What to produce: Produce a word-for-word copy of the lines from the one that contains "Click the Binance Trading Bot logo" to the final line of the data below, with all pictures dropped.
:::::
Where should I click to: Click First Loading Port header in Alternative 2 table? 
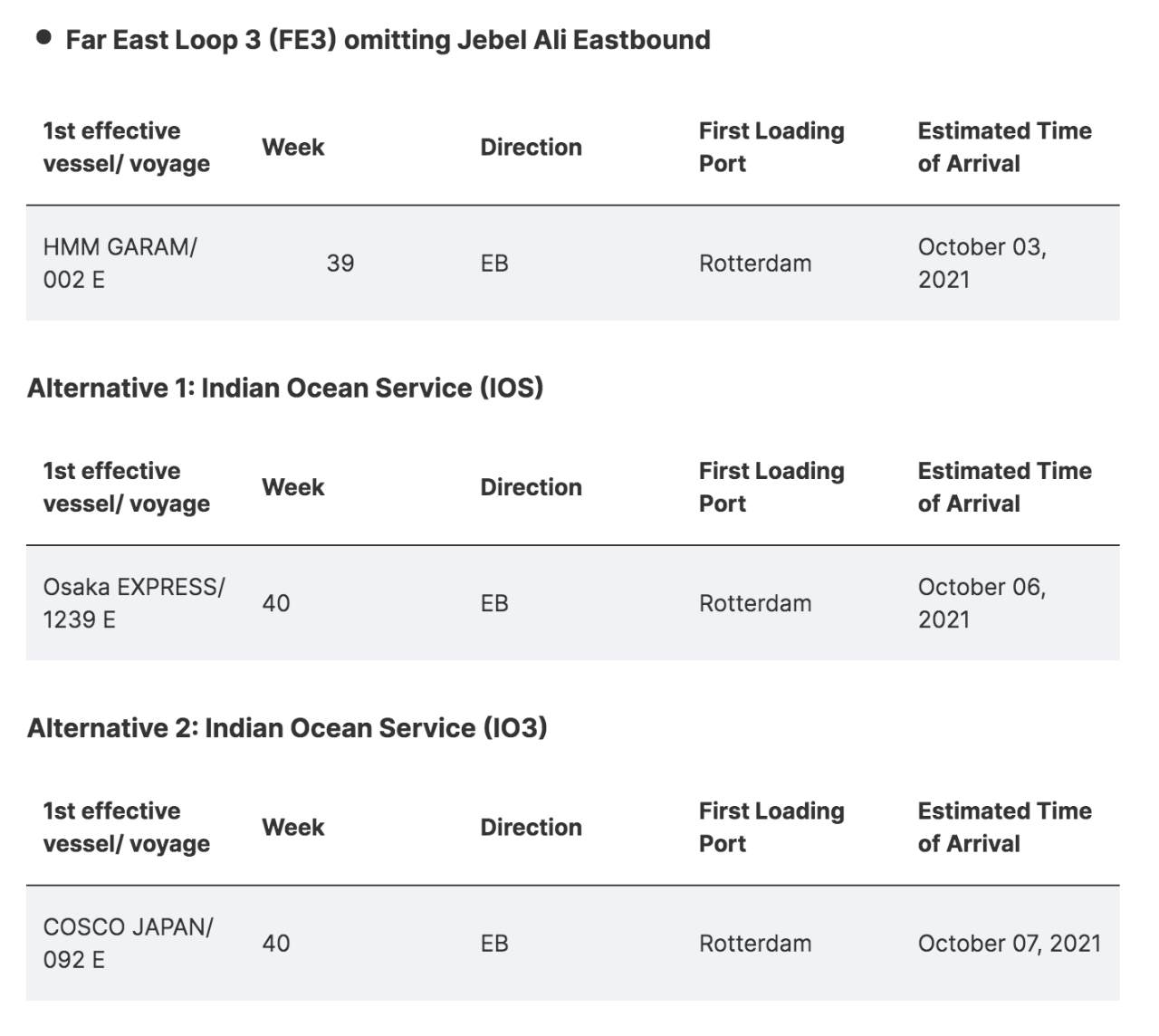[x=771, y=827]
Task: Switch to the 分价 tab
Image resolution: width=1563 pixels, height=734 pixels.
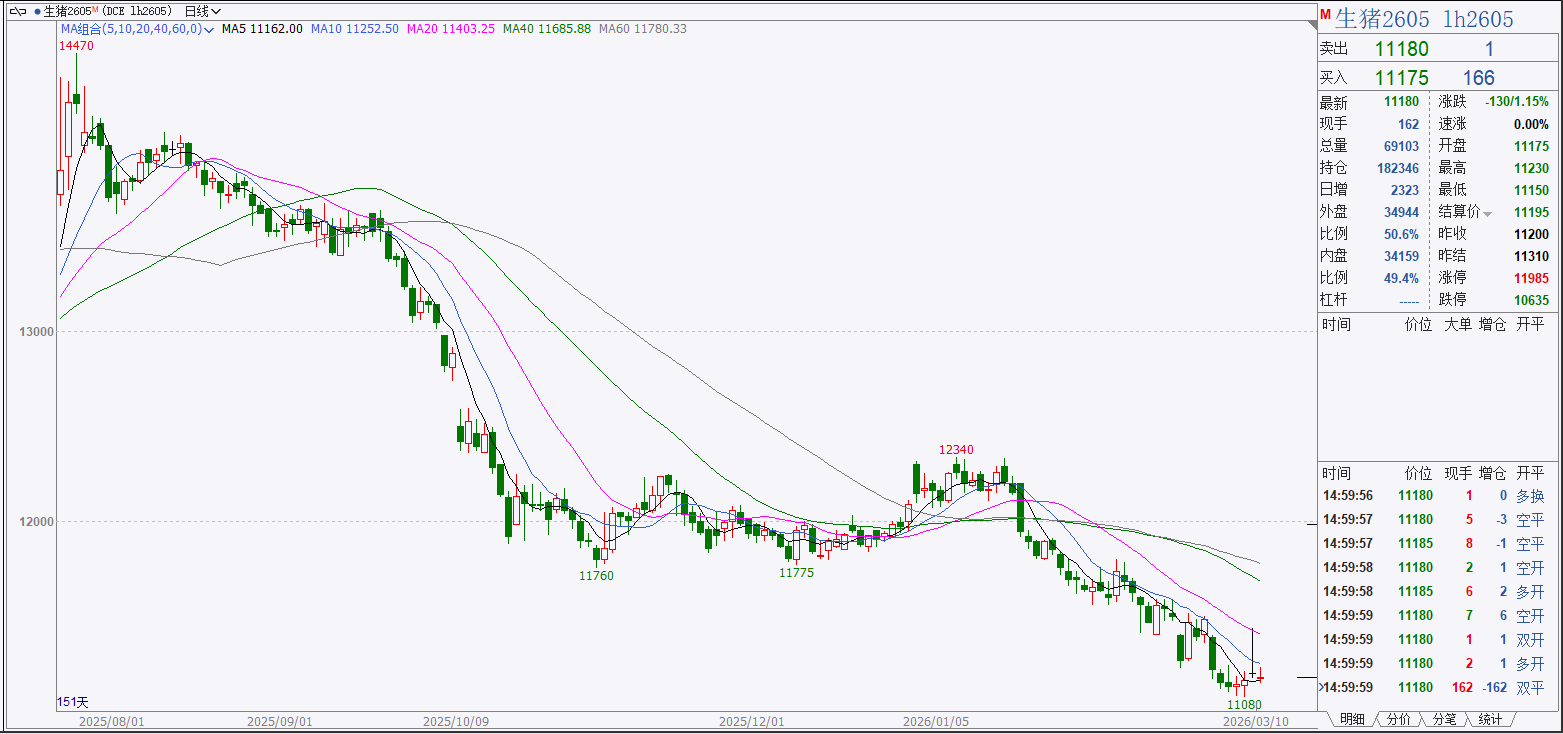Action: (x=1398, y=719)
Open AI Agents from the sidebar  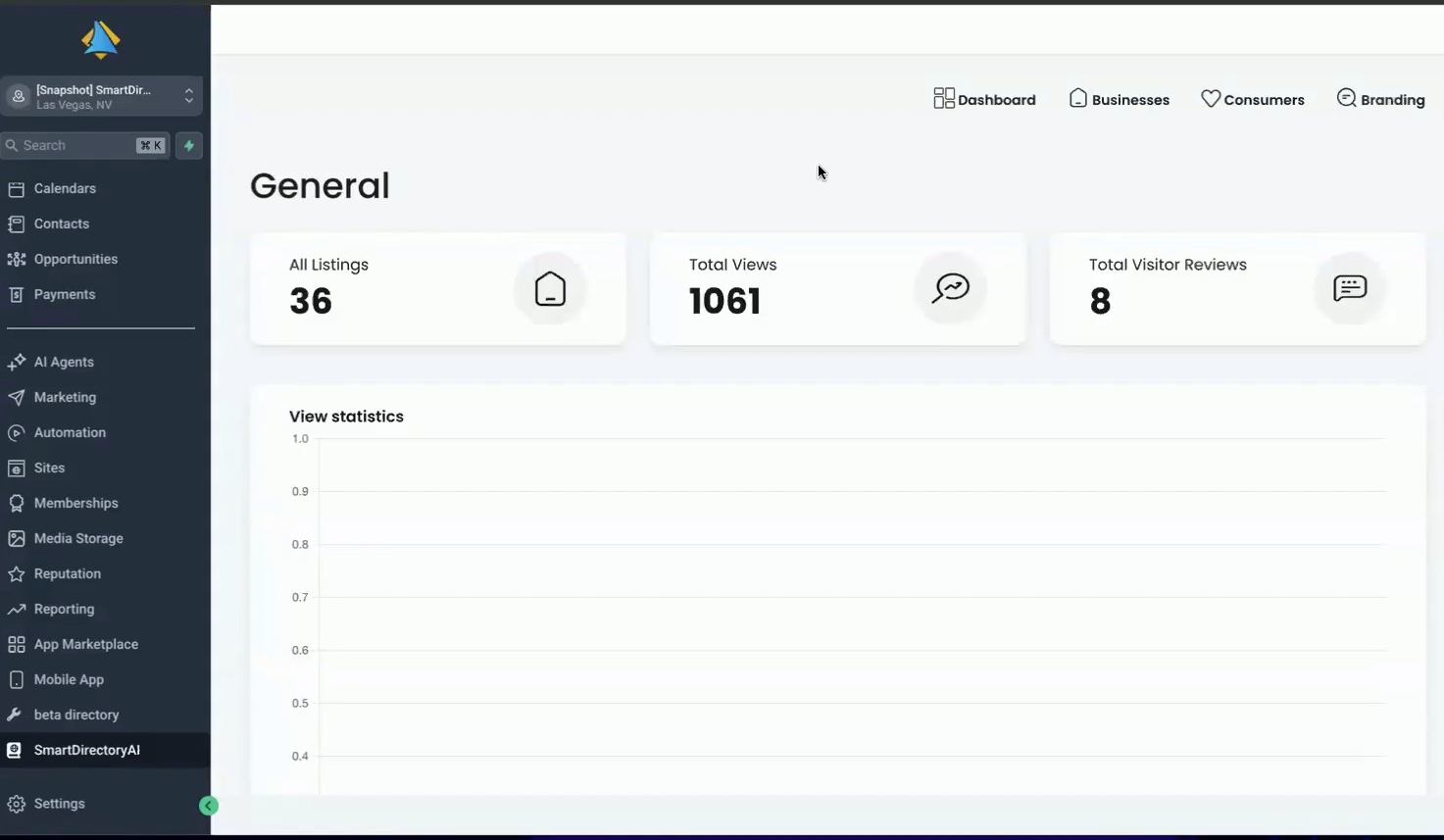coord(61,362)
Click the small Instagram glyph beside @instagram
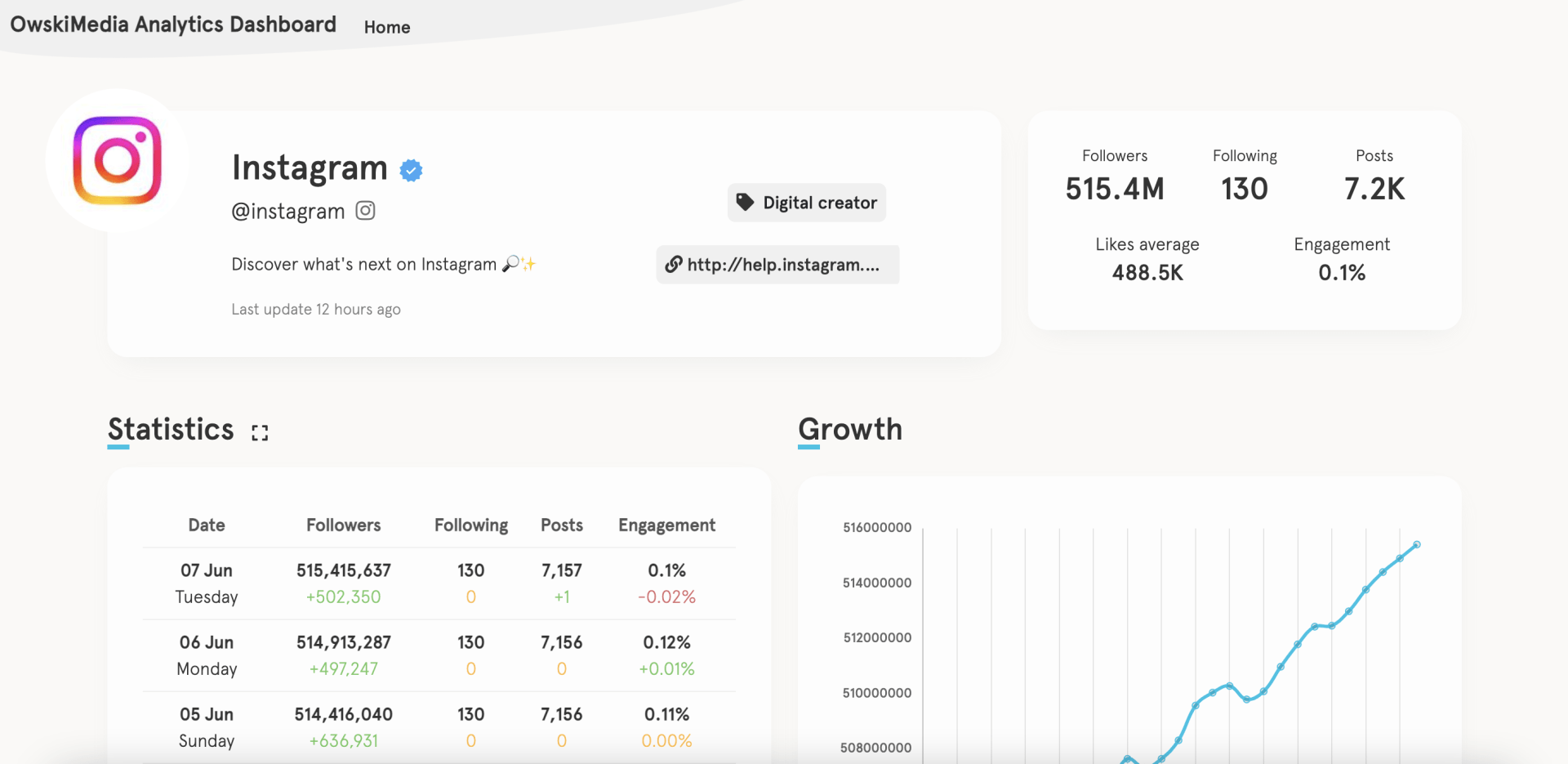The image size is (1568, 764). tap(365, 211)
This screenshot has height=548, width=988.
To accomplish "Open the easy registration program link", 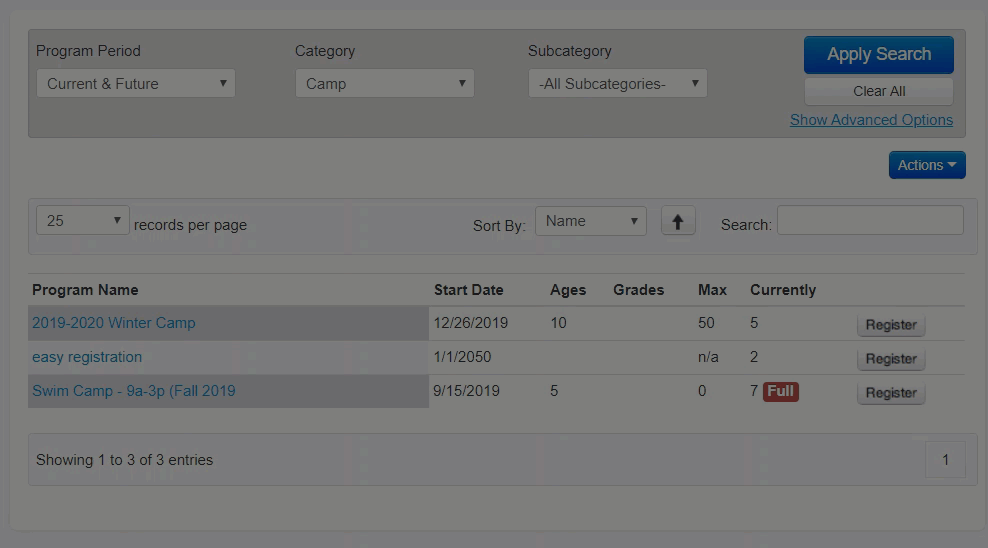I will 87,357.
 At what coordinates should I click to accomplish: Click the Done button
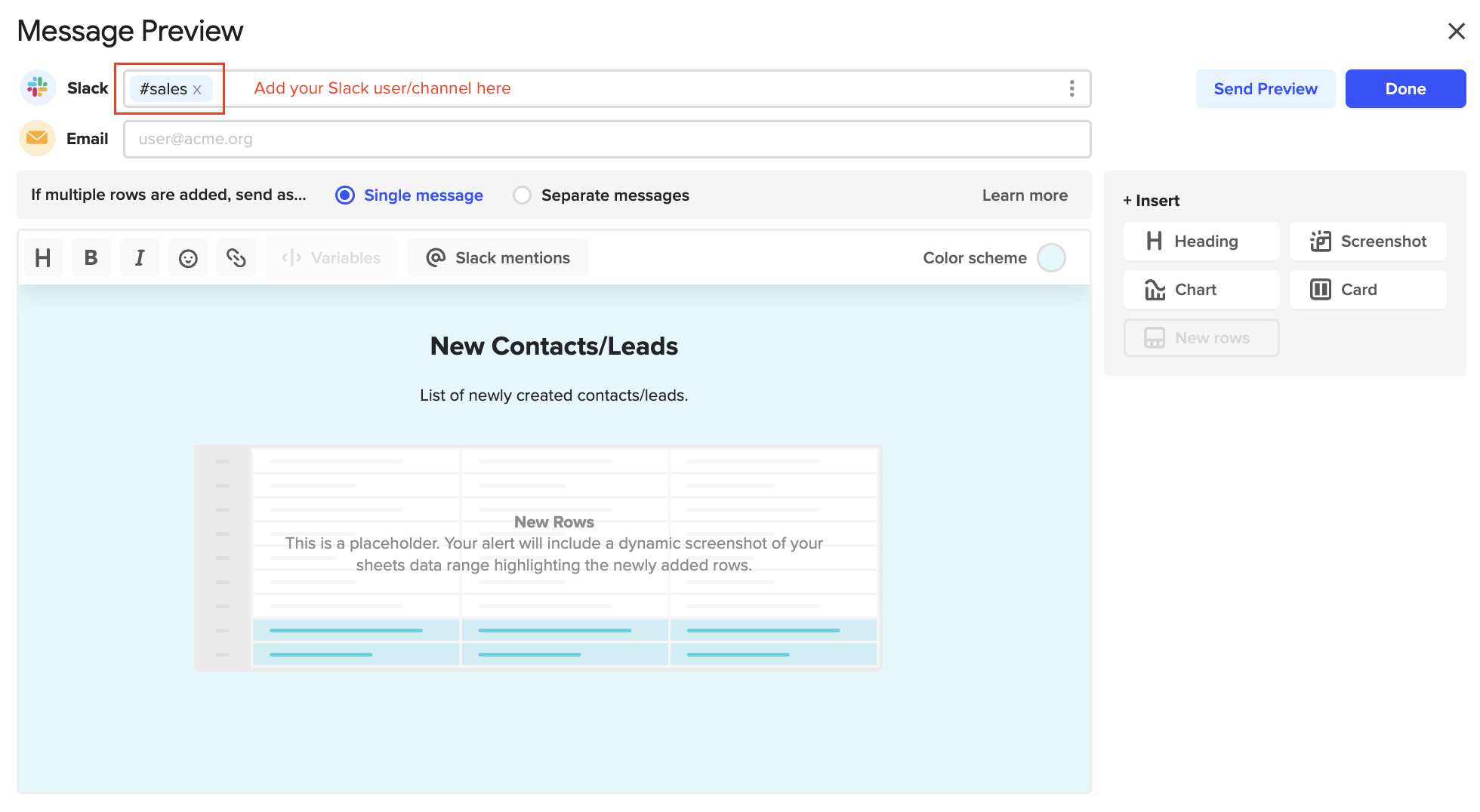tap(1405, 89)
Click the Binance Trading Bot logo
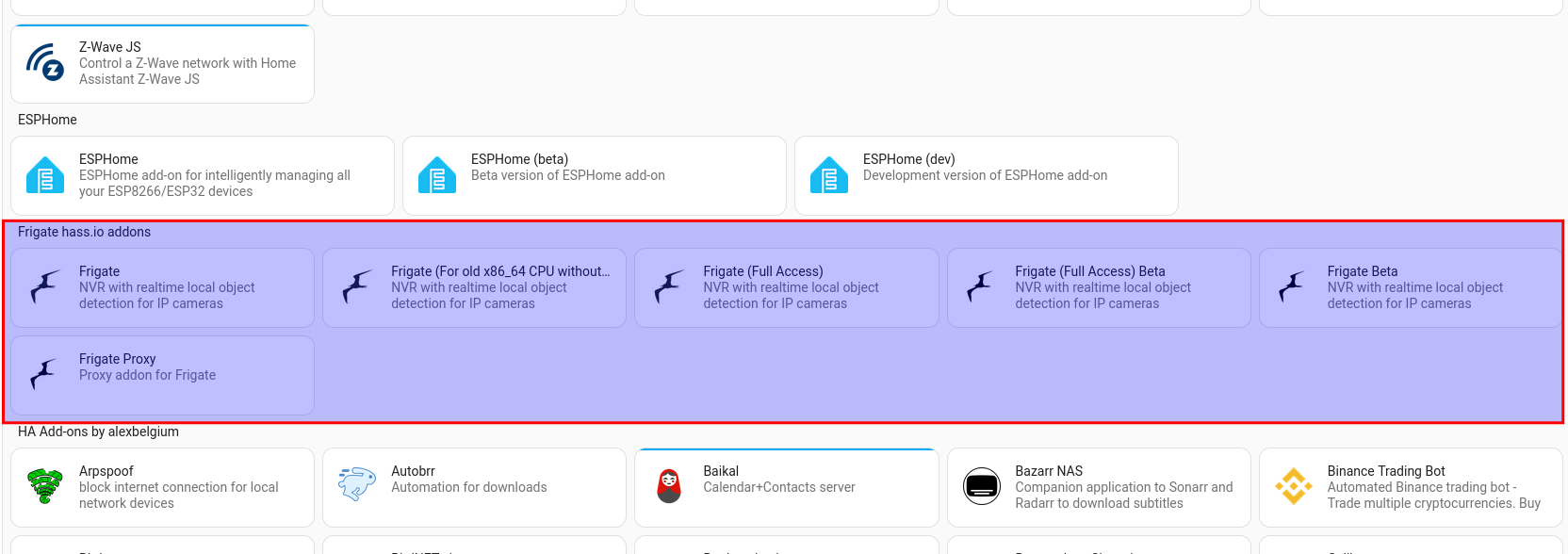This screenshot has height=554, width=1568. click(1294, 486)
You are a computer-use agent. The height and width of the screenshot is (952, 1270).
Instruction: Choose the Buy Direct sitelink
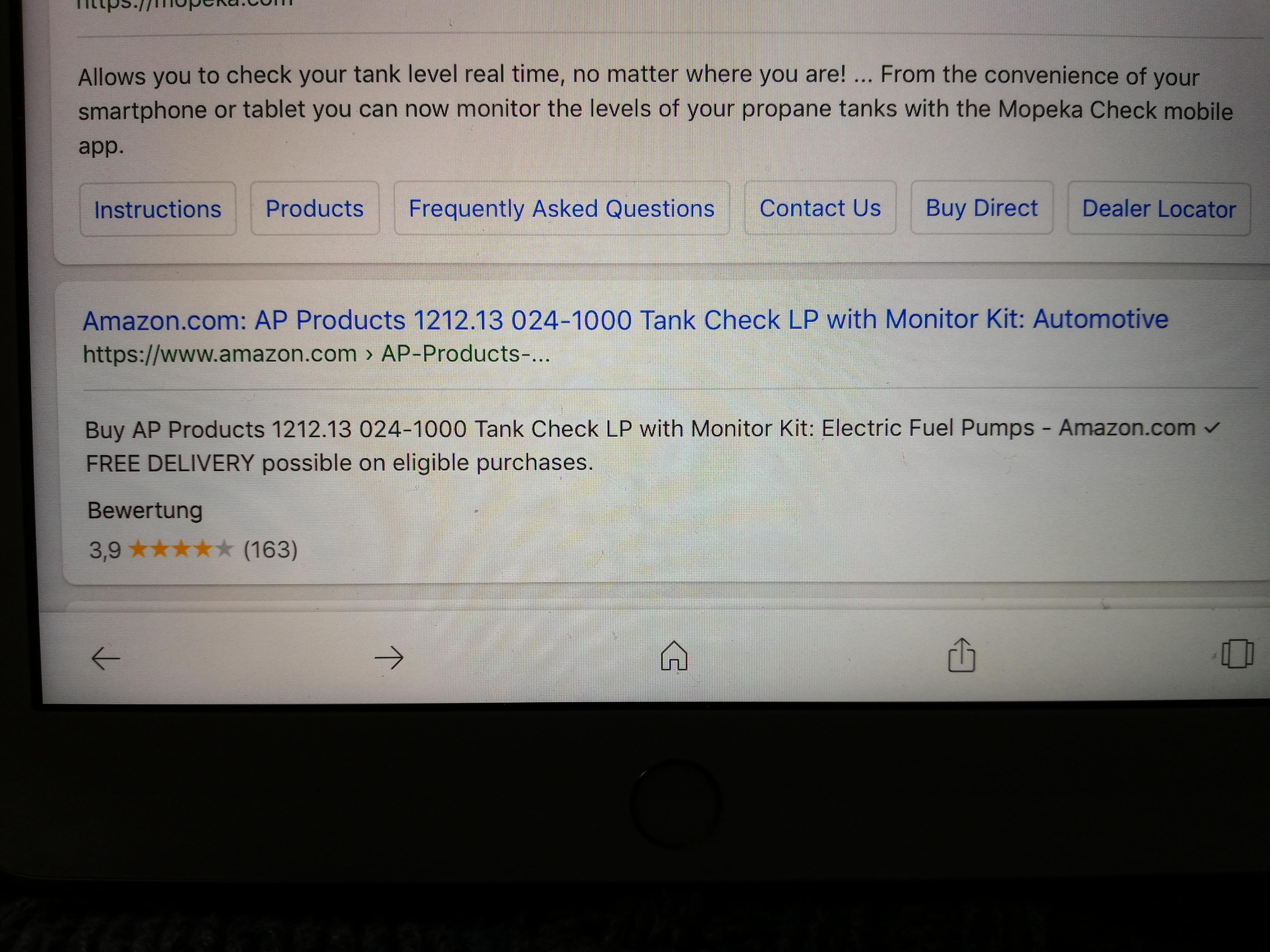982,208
:::::
Task answer:
Click the Binance Trading Bot logo
This screenshot has height=554, width=1568. click(1294, 486)
You are a computer-use agent. The height and width of the screenshot is (952, 1270).
Instruction: Choose the Buy Direct sitelink
982,208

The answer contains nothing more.